-- WHAT IS REQUIRED --
Reproduce every line of the material below verbatim, from the first line to the last.

Dataset rows:
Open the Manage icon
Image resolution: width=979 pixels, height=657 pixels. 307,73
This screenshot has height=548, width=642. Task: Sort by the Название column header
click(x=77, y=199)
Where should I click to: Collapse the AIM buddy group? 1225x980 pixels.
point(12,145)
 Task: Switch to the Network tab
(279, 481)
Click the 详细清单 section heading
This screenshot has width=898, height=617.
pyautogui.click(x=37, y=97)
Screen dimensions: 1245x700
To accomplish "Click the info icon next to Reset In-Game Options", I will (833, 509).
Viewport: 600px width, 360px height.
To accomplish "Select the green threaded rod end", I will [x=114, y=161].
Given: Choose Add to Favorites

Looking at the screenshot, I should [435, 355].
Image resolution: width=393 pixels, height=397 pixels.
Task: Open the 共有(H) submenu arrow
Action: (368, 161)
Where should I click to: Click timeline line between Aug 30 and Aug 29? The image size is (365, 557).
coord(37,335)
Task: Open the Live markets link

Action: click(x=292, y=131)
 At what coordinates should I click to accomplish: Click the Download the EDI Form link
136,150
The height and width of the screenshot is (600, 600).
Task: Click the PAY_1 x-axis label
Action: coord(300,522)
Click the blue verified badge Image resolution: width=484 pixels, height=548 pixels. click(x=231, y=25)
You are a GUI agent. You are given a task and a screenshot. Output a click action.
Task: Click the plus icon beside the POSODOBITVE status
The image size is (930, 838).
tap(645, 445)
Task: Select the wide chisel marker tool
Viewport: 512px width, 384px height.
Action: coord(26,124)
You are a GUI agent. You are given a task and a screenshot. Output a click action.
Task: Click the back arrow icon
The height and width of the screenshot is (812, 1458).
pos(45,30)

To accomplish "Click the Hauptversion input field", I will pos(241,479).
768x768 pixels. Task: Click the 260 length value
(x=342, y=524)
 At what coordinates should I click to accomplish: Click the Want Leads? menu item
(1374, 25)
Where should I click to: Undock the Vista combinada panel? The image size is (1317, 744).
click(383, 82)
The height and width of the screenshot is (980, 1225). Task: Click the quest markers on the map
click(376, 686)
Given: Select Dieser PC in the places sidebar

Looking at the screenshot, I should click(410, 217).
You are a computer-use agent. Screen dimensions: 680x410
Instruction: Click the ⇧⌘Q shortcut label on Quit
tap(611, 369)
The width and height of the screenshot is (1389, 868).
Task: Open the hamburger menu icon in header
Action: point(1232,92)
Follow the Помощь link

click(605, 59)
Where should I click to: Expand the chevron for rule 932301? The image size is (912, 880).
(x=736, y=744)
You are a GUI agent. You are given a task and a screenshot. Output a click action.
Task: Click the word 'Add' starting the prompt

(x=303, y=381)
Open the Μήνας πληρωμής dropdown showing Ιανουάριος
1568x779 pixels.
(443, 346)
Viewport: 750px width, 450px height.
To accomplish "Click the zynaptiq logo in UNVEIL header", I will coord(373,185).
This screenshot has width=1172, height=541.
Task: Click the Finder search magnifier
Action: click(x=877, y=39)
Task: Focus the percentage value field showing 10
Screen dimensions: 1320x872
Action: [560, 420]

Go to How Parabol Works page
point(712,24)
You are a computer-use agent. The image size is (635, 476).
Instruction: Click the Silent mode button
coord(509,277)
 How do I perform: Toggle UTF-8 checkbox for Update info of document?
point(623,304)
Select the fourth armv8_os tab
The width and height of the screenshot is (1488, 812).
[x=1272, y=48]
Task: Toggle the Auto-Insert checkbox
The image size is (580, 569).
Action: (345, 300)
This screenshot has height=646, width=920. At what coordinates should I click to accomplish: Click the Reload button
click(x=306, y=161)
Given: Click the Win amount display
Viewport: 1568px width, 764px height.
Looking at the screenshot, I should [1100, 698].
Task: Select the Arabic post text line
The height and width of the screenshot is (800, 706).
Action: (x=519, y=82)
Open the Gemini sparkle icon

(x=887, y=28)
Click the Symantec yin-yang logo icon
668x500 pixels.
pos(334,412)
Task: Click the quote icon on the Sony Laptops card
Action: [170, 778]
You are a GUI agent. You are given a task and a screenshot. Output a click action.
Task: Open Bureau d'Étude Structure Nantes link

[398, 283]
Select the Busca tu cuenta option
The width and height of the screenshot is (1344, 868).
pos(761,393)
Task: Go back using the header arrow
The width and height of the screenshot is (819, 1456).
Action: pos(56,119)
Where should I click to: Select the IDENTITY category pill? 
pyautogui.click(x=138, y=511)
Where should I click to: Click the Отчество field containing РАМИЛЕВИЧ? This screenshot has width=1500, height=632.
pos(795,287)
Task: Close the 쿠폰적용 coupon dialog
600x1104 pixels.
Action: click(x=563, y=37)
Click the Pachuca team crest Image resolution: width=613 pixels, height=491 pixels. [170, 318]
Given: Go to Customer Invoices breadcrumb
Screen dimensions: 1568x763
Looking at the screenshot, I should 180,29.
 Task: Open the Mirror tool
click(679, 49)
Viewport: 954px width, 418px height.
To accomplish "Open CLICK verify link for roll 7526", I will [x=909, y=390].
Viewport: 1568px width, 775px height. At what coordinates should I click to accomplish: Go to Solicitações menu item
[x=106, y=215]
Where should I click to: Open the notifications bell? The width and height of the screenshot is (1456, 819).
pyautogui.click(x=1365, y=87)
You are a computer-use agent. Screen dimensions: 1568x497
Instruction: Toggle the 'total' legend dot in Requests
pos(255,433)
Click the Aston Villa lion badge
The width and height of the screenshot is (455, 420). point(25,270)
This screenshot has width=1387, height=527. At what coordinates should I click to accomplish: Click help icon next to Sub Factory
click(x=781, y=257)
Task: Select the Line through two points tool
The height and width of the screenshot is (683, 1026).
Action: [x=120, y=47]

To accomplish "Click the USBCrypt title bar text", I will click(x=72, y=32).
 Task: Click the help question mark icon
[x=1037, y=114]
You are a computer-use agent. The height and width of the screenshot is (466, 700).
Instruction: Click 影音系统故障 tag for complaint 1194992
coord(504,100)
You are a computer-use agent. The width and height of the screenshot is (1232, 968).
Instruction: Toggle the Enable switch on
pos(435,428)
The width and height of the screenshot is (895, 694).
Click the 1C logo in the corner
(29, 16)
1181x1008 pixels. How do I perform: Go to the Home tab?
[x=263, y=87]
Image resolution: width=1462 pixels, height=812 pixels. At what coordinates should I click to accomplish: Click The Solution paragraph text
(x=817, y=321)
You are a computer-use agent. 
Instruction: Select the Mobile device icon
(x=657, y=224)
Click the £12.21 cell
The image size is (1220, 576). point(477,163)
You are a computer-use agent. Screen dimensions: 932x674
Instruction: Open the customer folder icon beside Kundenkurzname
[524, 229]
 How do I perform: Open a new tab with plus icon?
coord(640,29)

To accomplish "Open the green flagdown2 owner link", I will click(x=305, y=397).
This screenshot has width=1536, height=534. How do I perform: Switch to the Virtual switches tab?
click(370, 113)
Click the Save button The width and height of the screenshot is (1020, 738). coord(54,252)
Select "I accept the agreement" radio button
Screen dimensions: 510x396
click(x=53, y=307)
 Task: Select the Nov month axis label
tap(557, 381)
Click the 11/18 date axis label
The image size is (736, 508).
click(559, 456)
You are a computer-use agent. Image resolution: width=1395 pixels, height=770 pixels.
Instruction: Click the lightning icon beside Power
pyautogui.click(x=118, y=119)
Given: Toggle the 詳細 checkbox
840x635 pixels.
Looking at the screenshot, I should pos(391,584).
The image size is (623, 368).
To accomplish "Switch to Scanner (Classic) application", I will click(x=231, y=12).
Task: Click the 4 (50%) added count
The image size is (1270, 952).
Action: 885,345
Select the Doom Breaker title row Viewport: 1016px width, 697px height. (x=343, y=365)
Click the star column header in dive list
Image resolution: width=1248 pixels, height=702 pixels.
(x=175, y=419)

-- THE OUTPUT --
Open the Manage icon
Image resolution: width=979 pixels, height=657 pixels. 307,73
This screenshot has height=548, width=642. Task: Sort by the Название column header
click(x=77, y=199)
Where should I click to: Collapse the AIM buddy group? 1225x980 pixels.
point(12,145)
 Task: Switch to the Network tab
(279, 481)
Click the 详细清单 section heading
This screenshot has width=898, height=617.
pyautogui.click(x=37, y=97)
Screen dimensions: 1245x700
To accomplish "Click the info icon next to Reset In-Game Options", I will (833, 509).
Viewport: 600px width, 360px height.
To accomplish "Select the green threaded rod end", I will [x=114, y=161].
Given: Choose Add to Favorites

Looking at the screenshot, I should [435, 355].
Image resolution: width=393 pixels, height=397 pixels.
Task: Open the 共有(H) submenu arrow
Action: (368, 161)
Where should I click to: Click timeline line between Aug 30 and Aug 29? The image size is (365, 557).
coord(37,335)
Task: Open the Live markets link

Action: click(x=292, y=131)
 At what coordinates should I click to accomplish: Click the Download the EDI Form link
136,150
The height and width of the screenshot is (600, 600).
Task: Click the PAY_1 x-axis label
Action: coord(300,522)
Click the blue verified badge Image resolution: width=484 pixels, height=548 pixels. click(x=231, y=25)
You are a GUI agent. You are given a task and a screenshot. Output a click action.
Task: Click the plus icon beside the POSODOBITVE status
The image size is (930, 838).
tap(645, 445)
Task: Select the wide chisel marker tool
Viewport: 512px width, 384px height.
Action: coord(26,124)
You are a GUI agent. You are given a task and a screenshot. Output a click action.
Task: Click the back arrow icon
The height and width of the screenshot is (812, 1458).
pos(45,30)

To accomplish "Click the Hauptversion input field", I will pos(241,479).
768x768 pixels. Task: Click the 260 length value
(x=342, y=524)
 At what coordinates should I click to accomplish: Click the Want Leads? menu item
(1374, 25)
Where should I click to: Undock the Vista combinada panel? The image size is (1317, 744).
click(383, 82)
The height and width of the screenshot is (980, 1225). Task: Click the quest markers on the map
click(376, 686)
Given: Select Dieser PC in the places sidebar

Looking at the screenshot, I should click(410, 217).
You are a computer-use agent. Screen dimensions: 680x410
Instruction: Click the ⇧⌘Q shortcut label on Quit
tap(611, 369)
The width and height of the screenshot is (1389, 868).
Task: Open the hamburger menu icon in header
Action: point(1232,92)
Follow the Помощь link

click(605, 59)
Where should I click to: Expand the chevron for rule 932301? The image size is (912, 880).
(x=736, y=744)
You are a GUI agent. You are given a task and a screenshot. Output a click action.
Task: Click the word 'Add' starting the prompt

(x=303, y=381)
Open the Μήνας πληρωμής dropdown showing Ιανουάριος
1568x779 pixels.
(443, 346)
Viewport: 750px width, 450px height.
To accomplish "Click the zynaptiq logo in UNVEIL header", I will coord(373,185).
This screenshot has width=1172, height=541.
Task: Click the Finder search magnifier
Action: click(x=877, y=39)
Task: Focus the percentage value field showing 10
Screen dimensions: 1320x872
Action: [560, 420]

Go to How Parabol Works page
point(712,24)
You are a computer-use agent. The image size is (635, 476).
Instruction: Click the Silent mode button
coord(509,277)
 How do I perform: Toggle UTF-8 checkbox for Update info of document?
point(623,304)
Select the fourth armv8_os tab
The width and height of the screenshot is (1488, 812).
[x=1272, y=48]
Task: Toggle the Auto-Insert checkbox
The image size is (580, 569).
Action: (345, 300)
This screenshot has height=646, width=920. At what coordinates should I click to accomplish: Click the Reload button
click(x=306, y=161)
Given: Click the Win amount display
Viewport: 1568px width, 764px height.
Looking at the screenshot, I should [1100, 698].
Task: Select the Arabic post text line
The height and width of the screenshot is (800, 706).
Action: (x=519, y=82)
Open the Gemini sparkle icon

(x=887, y=28)
Click the Symantec yin-yang logo icon
668x500 pixels.
pos(334,412)
Task: Click the quote icon on the Sony Laptops card
Action: [170, 778]
You are a GUI agent. You are given a task and a screenshot. Output a click action.
Task: Open Bureau d'Étude Structure Nantes link

[398, 283]
Select the Busca tu cuenta option
The width and height of the screenshot is (1344, 868).
pos(761,393)
Task: Go back using the header arrow
The width and height of the screenshot is (819, 1456).
Action: pos(56,119)
Where should I click to: Select the IDENTITY category pill? 
pyautogui.click(x=138, y=511)
Where should I click to: Click the Отчество field containing РАМИЛЕВИЧ? This screenshot has width=1500, height=632.
pos(795,287)
Task: Close the 쿠폰적용 coupon dialog
600x1104 pixels.
Action: click(x=563, y=37)
Click the Pachuca team crest Image resolution: width=613 pixels, height=491 pixels. [170, 318]
Given: Go to Customer Invoices breadcrumb
Screen dimensions: 1568x763
Looking at the screenshot, I should 180,29.
 Task: Open the Mirror tool
click(679, 49)
Viewport: 954px width, 418px height.
To accomplish "Open CLICK verify link for roll 7526", I will [x=909, y=390].
Viewport: 1568px width, 775px height. At what coordinates should I click to accomplish: Go to Solicitações menu item
[x=106, y=215]
Where should I click to: Open the notifications bell? The width and height of the screenshot is (1456, 819).
pyautogui.click(x=1365, y=87)
You are a computer-use agent. Screen dimensions: 1568x497
Instruction: Toggle the 'total' legend dot in Requests
pos(255,433)
Click the Aston Villa lion badge
The width and height of the screenshot is (455, 420). point(25,270)
This screenshot has width=1387, height=527. At what coordinates should I click to accomplish: Click help icon next to Sub Factory
click(x=781, y=257)
Task: Select the Line through two points tool
The height and width of the screenshot is (683, 1026).
Action: [x=120, y=47]

To accomplish "Click the USBCrypt title bar text", I will click(x=72, y=32).
 Task: Click the help question mark icon
[x=1037, y=114]
You are a computer-use agent. The height and width of the screenshot is (466, 700).
Instruction: Click 影音系统故障 tag for complaint 1194992
coord(504,100)
You are a computer-use agent. The width and height of the screenshot is (1232, 968).
Instruction: Toggle the Enable switch on
pos(435,428)
The width and height of the screenshot is (895, 694).
Click the 1C logo in the corner
(29, 16)
1181x1008 pixels. How do I perform: Go to the Home tab?
[x=263, y=87]
Image resolution: width=1462 pixels, height=812 pixels. At what coordinates should I click to accomplish: Click The Solution paragraph text
(x=817, y=321)
You are a computer-use agent. 
Instruction: Select the Mobile device icon
(x=657, y=224)
Click the £12.21 cell
The image size is (1220, 576). point(477,163)
You are a computer-use agent. Screen dimensions: 932x674
Instruction: Open the customer folder icon beside Kundenkurzname
[524, 229]
 How do I perform: Open a new tab with plus icon?
coord(640,29)

To accomplish "Open the green flagdown2 owner link", I will click(x=305, y=397).
This screenshot has width=1536, height=534. How do I perform: Switch to the Virtual switches tab?
click(370, 113)
Click the Save button The width and height of the screenshot is (1020, 738). coord(54,252)
Select "I accept the agreement" radio button
Screen dimensions: 510x396
click(x=53, y=307)
 Task: Select the Nov month axis label
tap(557, 381)
Click the 11/18 date axis label
The image size is (736, 508).
click(559, 456)
You are a computer-use agent. Image resolution: width=1395 pixels, height=770 pixels.
Instruction: Click the lightning icon beside Power
pyautogui.click(x=118, y=119)
Given: Toggle the 詳細 checkbox
840x635 pixels.
Looking at the screenshot, I should pos(391,584).
The image size is (623, 368).
To accomplish "Switch to Scanner (Classic) application", I will click(x=231, y=12).
Task: Click the 4 (50%) added count
The image size is (1270, 952).
Action: 885,345
Select the Doom Breaker title row Viewport: 1016px width, 697px height. (x=343, y=365)
Click the star column header in dive list
Image resolution: width=1248 pixels, height=702 pixels.
(x=175, y=419)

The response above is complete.